That Ubuntu Life

How an Austin couple's company is supporting entire communities in Africa

Ubuntu is an African philosophy that means 'I am, because we are." It describes the interconnectedness among all things….To reach our full potential, both individually and as a society, we must help others reach theirs…

Jeremiah Kuria and Zane Wilemon, pastors from Kenya and Texas respectively, started Ubuntu Life ten years ago because they realized this philosophy. “Jeremiah and I committed to serving the people of Kenya the best we could by creating opportunities that empower the local community to lift themselves to where they wanted to go,” Zane tell Austin Life. “It was actually nine maker mom’s idea to start selling, not our idea. A year after that we got a partnership with Whole Foods, so it feels like there was always something bigger at work.”

Austin Life caught up with Zane and his wife Amal, also an intricate part of Ubuntu Life, to learn more about the Austin and Maai-Mahiu-based lifestyle company that sells African-made and inspired goods that sustain entire communities. 

How many times have you each been to Kenya?

Zane: I’ve been doing this for 21 years and lived there for over year the first time when I met our co-founder Jeremiah, who was born and raised in Kenya. Since then I’ve gone about twice/year.

Amal: I’d say Zane is probably at about 40 and I’m at 11 or something.

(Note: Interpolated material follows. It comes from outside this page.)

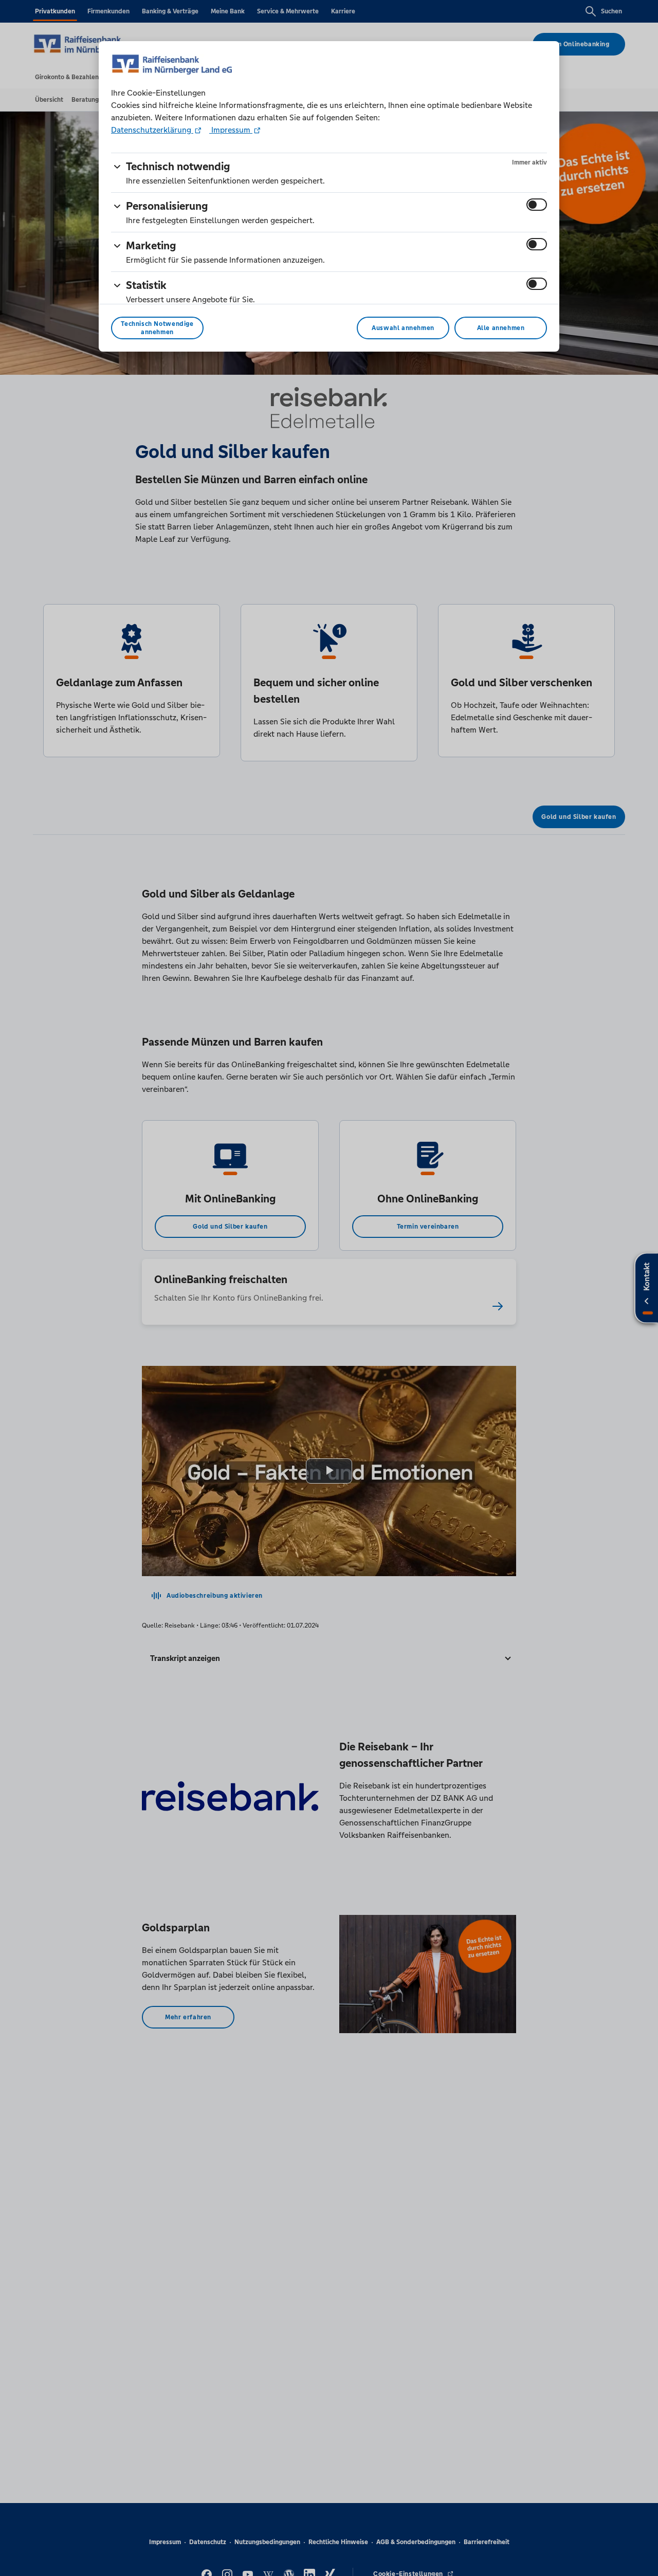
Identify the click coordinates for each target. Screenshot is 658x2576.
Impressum (230, 130)
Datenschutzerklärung (152, 130)
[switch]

What’s been your best seller?

Zane: Our bracelets have been number one. We’re 50 percent bracelets and then about 20-30 percent bags and 20-30 percent shoes. Our tried and true is definitely is definitely our bracelets made by Maasai maker moms.

What keeps you coming back to Austin?

Amal: It’s home. Once a Texan, always a Texan. Family’s here. But, we consider both home.

Ubunto is 10 years old, did you foresee being where you are now when you started?

Amal: I don’t think we ever thought Oprah would ever pick us as one of our favorite things.

And it almost didn’t happen because it was in our spam folder for a while.

Zane: They reached out to us months before and then they reached back out and were like ‘Do you want this?’  We were a non-profit for the majority of time we’ve been running Ubunto and then we shifted to for-profit for the product side. The non-profit is still focused on empowering children with special needs. But when we pivoted to for-profit we had this audacious vison that there aren’t many brands that are based on the continent of Africa that have successfully leapt over to the West and sold at scale. So we thought we could potentially be one of the first ones and then for Oprah to pick us was super reaffirming. 

How many moms do you have full-time now? 

Amal: We have about 120 full-time moms in Kenya. 

Zane: A lot of our Maasai moms are part-time depending on seasonality of sales. Last year at our peak were employing up to 800 total. 

Do you want to try to recreate the model in other cities?

Zane: For sure. Already we’re talking with some leaders in South Africa about expanding Ubunto Life into South Africa and Nigeria. I think there’s a lot of opportunity with the non-profit and for-profit hybrid and how those work symbiotically and I think whether it’s us expanding or sharing that model with other non-profits or social impact businesses and social enterprises, to serve marginalized communities at scale in the global marketplace.

Amal: The coolest thing is we started with nine moms and now we’re the largest employer in Maai Mahiu and our moms have now how their husbands with their businesses and it’s a ripple effect which penetrates the entire community which is super powerful.

Zane: Less than 10% of Kenyans have health insurance and 100 percent of our full-time staff have health and insurance and benefits not just for themselves but for their households, so that alleviates a lot of the reserve cash that these families have to have because they know their basic needs are met. So that allows 100 percent of our staff to send 100 percent of their kids to school and the majority of our make moms own their own land and have built their own homes.

Zane, you were a paster, are you still?

Zane: I am, yeah. I’m an Episcopal priest, that happened along the journey.

Amal: It’s not a full-time job anymore, but it’s still there.

Zane; Jeremiah is a paster as well so that’s how we originally meshed together and we would say we received this vision, it wasn’t ours, we received this vision and our focus has been how can we be responsible and good stewards with this vision to do the right thing.